Current Limitations and Future Improvements

The primary limitation of the current approach is the reliance on string matching and regular expressions to parse the output of SHOW CREATE TABLE.

The Challenge with String Matching

Parsing DDL with regular expressions is inherently brittle. While the current implementation covers many common cases, it may fail to correctly parse complex or unusually formatted PARTITION BY or DISTRIBUTED BY clauses. This can lead to incorrect schema reflection and, consequently, flawed autogeneration in Alembic.

Especially, the partition definition and distribution definitation will vary time to time. This tool can't handle them accurately and exactly.

Future Improvement: ANTLR Parser

To address this limitation, a more robust solution would be to introduce a proper SQL parser. A potential candidate is ANTLR (ANother Tool for Language Recognition), which can be used to build a full-featured parser from a StarRocks SQL grammar.

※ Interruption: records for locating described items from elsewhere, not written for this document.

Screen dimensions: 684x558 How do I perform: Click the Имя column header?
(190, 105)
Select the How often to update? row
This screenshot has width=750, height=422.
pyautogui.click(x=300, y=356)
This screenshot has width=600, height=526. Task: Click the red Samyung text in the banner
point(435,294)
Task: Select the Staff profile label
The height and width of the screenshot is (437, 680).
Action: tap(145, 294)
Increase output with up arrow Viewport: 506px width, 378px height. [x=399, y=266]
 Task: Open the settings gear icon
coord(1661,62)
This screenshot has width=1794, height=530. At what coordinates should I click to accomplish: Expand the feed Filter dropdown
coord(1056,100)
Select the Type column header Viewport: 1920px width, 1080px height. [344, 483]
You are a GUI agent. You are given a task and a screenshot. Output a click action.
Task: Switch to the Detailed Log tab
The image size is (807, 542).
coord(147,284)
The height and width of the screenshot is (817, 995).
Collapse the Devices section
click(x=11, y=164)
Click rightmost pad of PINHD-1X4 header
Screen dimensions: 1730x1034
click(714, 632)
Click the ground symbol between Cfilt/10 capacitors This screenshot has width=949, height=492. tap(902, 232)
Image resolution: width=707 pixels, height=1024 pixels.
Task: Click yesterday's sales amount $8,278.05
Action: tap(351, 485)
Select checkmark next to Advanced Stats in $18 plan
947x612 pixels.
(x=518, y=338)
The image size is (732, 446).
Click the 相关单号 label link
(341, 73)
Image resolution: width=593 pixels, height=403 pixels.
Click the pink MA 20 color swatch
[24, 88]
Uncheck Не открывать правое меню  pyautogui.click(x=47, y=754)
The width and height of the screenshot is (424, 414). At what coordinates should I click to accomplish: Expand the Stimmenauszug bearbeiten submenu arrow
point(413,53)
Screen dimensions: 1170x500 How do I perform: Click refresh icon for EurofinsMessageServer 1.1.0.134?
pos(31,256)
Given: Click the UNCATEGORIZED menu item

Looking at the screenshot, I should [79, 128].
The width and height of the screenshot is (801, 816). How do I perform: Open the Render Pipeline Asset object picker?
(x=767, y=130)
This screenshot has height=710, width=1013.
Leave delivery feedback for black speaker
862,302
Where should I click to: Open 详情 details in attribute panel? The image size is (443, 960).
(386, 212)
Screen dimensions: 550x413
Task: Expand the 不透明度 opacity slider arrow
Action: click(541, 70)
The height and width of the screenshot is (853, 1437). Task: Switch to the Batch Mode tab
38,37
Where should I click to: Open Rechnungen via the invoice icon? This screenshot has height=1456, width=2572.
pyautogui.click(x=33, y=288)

By using an ANTLR-based parser, the dialect could:

  • Accurately Parse DDL: Precisely extract some clauses and properties from the SHOW CREATE TABLE output without the risk of regex failures on edge cases.
  • Improve Introspection Reliability: Ensure that the reflected schema is always a correct representation of the database state.
  • Enhance Autogeneration: Provide a more reliable foundation for Alembic's compare process, leading to more accurate schema change detection. Because, the SHOW CREATE TABLE is always more accurate and in-time.

The introduction of an ANTLR parser would be a significant step forward in making the dialect more robust and reliable, but also much complicate.